Material provided:
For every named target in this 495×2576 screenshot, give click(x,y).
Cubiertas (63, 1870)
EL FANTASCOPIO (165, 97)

==

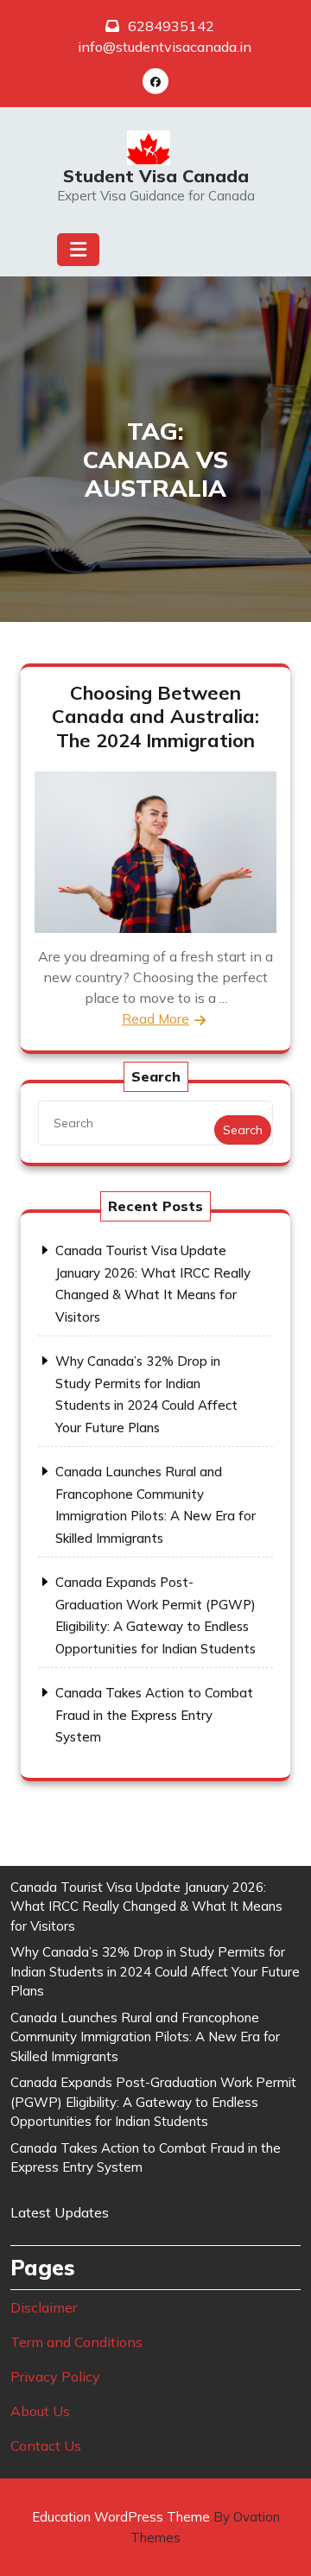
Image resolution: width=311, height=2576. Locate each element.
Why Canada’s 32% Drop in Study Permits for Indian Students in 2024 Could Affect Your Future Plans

---

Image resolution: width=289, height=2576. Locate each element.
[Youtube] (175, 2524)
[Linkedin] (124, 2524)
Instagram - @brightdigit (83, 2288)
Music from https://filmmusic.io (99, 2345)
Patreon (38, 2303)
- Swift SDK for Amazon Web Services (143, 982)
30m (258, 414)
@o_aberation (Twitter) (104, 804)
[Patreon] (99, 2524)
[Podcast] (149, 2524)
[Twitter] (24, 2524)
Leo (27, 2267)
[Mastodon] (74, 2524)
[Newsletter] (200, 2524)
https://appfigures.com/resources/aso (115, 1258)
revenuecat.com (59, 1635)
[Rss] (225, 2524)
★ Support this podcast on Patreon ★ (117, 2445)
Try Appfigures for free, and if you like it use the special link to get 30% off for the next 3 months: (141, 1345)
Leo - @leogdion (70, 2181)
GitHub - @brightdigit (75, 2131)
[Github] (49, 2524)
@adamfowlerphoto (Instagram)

Task statement:
From the records above, pull every line that has the string "Patreon" and copy it.

Answer space:
Patreon (38, 2303)
[Patreon] (99, 2524)
★ Support this podcast on Patreon ★ (117, 2445)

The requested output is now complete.